STATED GOAL
Repeat the items verbatim from the line containing "The width and" up to and including the line containing "Action: coord(35,43)".

GIVEN RECORDS
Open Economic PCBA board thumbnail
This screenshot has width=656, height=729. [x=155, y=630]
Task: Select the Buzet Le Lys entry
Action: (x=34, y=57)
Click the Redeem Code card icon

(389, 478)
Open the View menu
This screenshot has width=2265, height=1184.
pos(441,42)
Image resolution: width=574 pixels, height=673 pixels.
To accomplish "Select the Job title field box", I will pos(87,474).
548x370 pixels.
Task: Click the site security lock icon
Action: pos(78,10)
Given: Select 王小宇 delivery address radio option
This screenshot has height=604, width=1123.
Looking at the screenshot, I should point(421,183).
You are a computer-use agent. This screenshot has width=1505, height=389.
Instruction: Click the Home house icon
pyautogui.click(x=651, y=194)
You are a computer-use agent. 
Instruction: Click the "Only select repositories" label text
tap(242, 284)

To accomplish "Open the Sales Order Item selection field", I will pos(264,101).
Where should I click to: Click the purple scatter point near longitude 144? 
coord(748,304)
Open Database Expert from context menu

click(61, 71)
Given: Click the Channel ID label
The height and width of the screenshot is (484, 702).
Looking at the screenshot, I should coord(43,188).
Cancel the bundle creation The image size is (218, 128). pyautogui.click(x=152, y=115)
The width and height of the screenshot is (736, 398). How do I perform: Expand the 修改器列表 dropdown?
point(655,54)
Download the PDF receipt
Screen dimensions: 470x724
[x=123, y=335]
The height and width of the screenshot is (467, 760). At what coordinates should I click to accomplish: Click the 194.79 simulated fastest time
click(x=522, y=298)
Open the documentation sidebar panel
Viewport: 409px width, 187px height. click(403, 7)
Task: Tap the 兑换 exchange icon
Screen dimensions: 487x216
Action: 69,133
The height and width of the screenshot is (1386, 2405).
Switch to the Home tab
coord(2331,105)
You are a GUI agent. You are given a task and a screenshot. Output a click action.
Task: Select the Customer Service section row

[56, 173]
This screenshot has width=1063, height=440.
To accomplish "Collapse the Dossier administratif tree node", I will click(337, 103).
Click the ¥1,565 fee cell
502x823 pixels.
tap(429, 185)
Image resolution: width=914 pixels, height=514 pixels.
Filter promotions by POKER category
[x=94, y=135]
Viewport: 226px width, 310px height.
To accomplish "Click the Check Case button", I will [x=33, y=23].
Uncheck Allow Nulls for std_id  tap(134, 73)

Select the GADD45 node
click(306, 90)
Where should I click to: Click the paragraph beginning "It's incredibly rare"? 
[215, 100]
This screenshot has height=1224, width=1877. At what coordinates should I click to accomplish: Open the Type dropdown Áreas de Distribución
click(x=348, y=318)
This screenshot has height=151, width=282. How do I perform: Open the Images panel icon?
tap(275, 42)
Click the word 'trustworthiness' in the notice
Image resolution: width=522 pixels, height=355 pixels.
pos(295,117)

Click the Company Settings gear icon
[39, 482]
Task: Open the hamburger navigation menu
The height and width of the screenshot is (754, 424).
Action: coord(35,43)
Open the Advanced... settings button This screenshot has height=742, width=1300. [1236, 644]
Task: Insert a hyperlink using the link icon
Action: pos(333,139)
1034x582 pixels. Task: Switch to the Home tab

OUTPUT FOR THIS TASK
The width and height of the screenshot is (736, 398). How do I perform: Expand the 修改器列表 dropdown?
point(655,54)
Download the PDF receipt
Screen dimensions: 470x724
[x=123, y=335]
The height and width of the screenshot is (467, 760). At what coordinates should I click to accomplish: Click the 194.79 simulated fastest time
click(x=522, y=298)
Open the documentation sidebar panel
Viewport: 409px width, 187px height. click(403, 7)
Task: Tap the 兑换 exchange icon
Screen dimensions: 487x216
Action: 69,133
The height and width of the screenshot is (1386, 2405).
Switch to the Home tab
coord(2331,105)
You are a GUI agent. You are given a task and a screenshot. Output a click action.
Task: Select the Customer Service section row

[56, 173]
This screenshot has width=1063, height=440.
To accomplish "Collapse the Dossier administratif tree node", I will click(337, 103).
Click the ¥1,565 fee cell
502x823 pixels.
tap(429, 185)
Image resolution: width=914 pixels, height=514 pixels.
Filter promotions by POKER category
[x=94, y=135]
Viewport: 226px width, 310px height.
To accomplish "Click the Check Case button", I will [x=33, y=23].
Uncheck Allow Nulls for std_id  tap(134, 73)

Select the GADD45 node
click(306, 90)
Where should I click to: Click the paragraph beginning "It's incredibly rare"? 
[215, 100]
This screenshot has height=1224, width=1877. At what coordinates should I click to accomplish: Open the Type dropdown Áreas de Distribución
click(x=348, y=318)
This screenshot has height=151, width=282. How do I perform: Open the Images panel icon?
tap(275, 42)
Click the word 'trustworthiness' in the notice
Image resolution: width=522 pixels, height=355 pixels.
pos(295,117)

Click the Company Settings gear icon
[39, 482]
Task: Open the hamburger navigation menu
The height and width of the screenshot is (754, 424).
Action: coord(35,43)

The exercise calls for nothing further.